O time era formado por meninos entre 12 e 14 anos, quase todos eles descendentes de japoneses, que treinavam todos os sábados e competiam aos domingos.

Eram a síntese do amadorismo. Durante a semana dedicavam-se às atividades escolares e sociais. Os pais bancavam os materiais, caros, diga-se de passagem. Esses mesmos senhores muitas vezes eram também técnicos, árbitros, mesários, auxiliares. As mães por sua vez eram as provedoras do clube e cedo iam para a cozinha onde preparavam uma comida deliciosa, cuja renda era revertida em benfeitorias ou necessidades mais urgentes. 

Disciplina era a palavra de ordem. O time dirigido por Luizão, um dos melhores mecânicos de carro que já conheci, seguia diligente suas determinações em um treino que começava as 8h e nunca terminava antes das 17h.

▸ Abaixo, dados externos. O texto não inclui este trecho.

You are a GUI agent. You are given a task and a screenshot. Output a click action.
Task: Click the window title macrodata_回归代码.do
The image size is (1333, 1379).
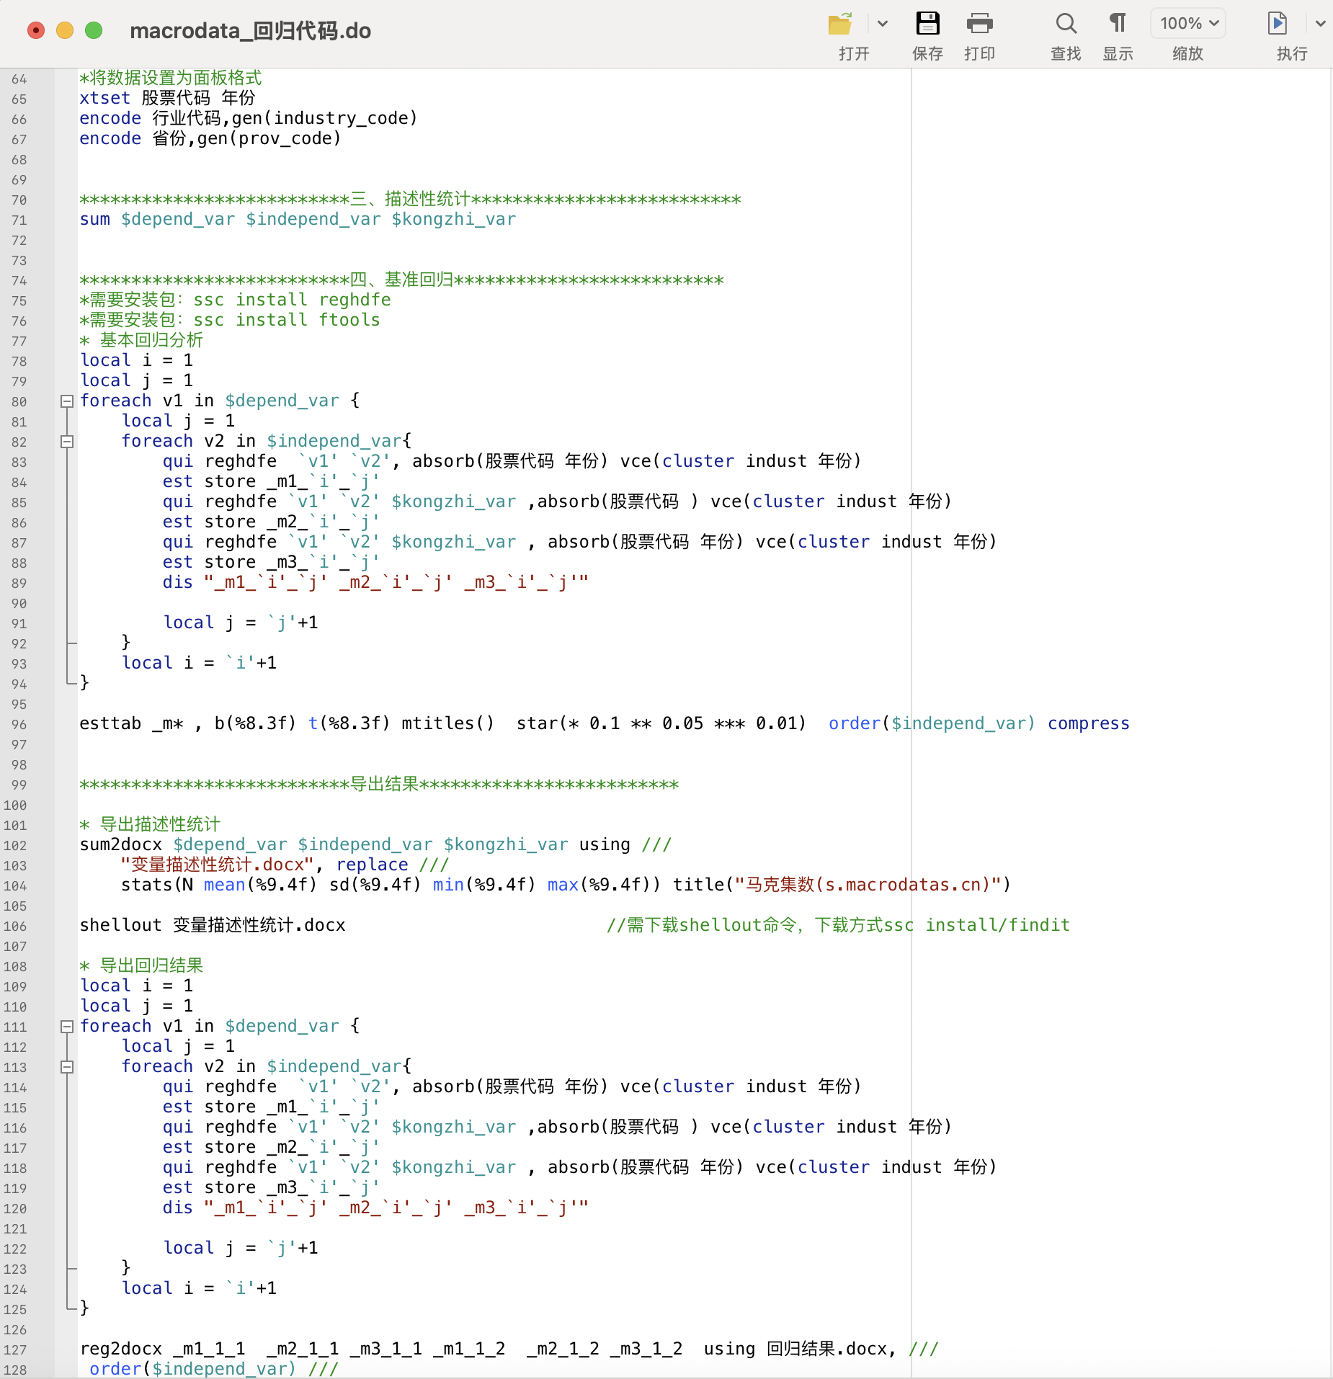click(250, 31)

No campo de terra batida, em formato de diamante, treinavam-se arremessos, rebatidas, incontáveis sinais que anunciavam uma jogada inesperada, corria-se, saltava-se à exaustão. Afinal, só se tinha o sábado para treinar.

E quase todos os domingos era dia de jogo em campos que demandavam nunca menos de uma hora de viagem. 

E foi num desses domingos que uma das minhas experiências inesquecíveis aconteceu.

Nossos adversários eram os donos da casa. Vários deles pertenciam à base da seleção brasileira. Do nosso lado, um grupo de garotos jovens, inexperientes, porém determinados. Perdíamos de lavada e faltavam dois pontos para que o adversário fechasse a partida. O momento era de desolação. O rosto de Luizão estampava um misto de preocupação, quase desesperadora e um pitaco de ironia, posto que uma de suas marcas registradas era o humor. Ele então virou-se para mim e em seu olhar havia um questionamento claro: o que fazer? Quase tudo já havia sido tentado. Era preciso fazer o inesperado. E ele fez.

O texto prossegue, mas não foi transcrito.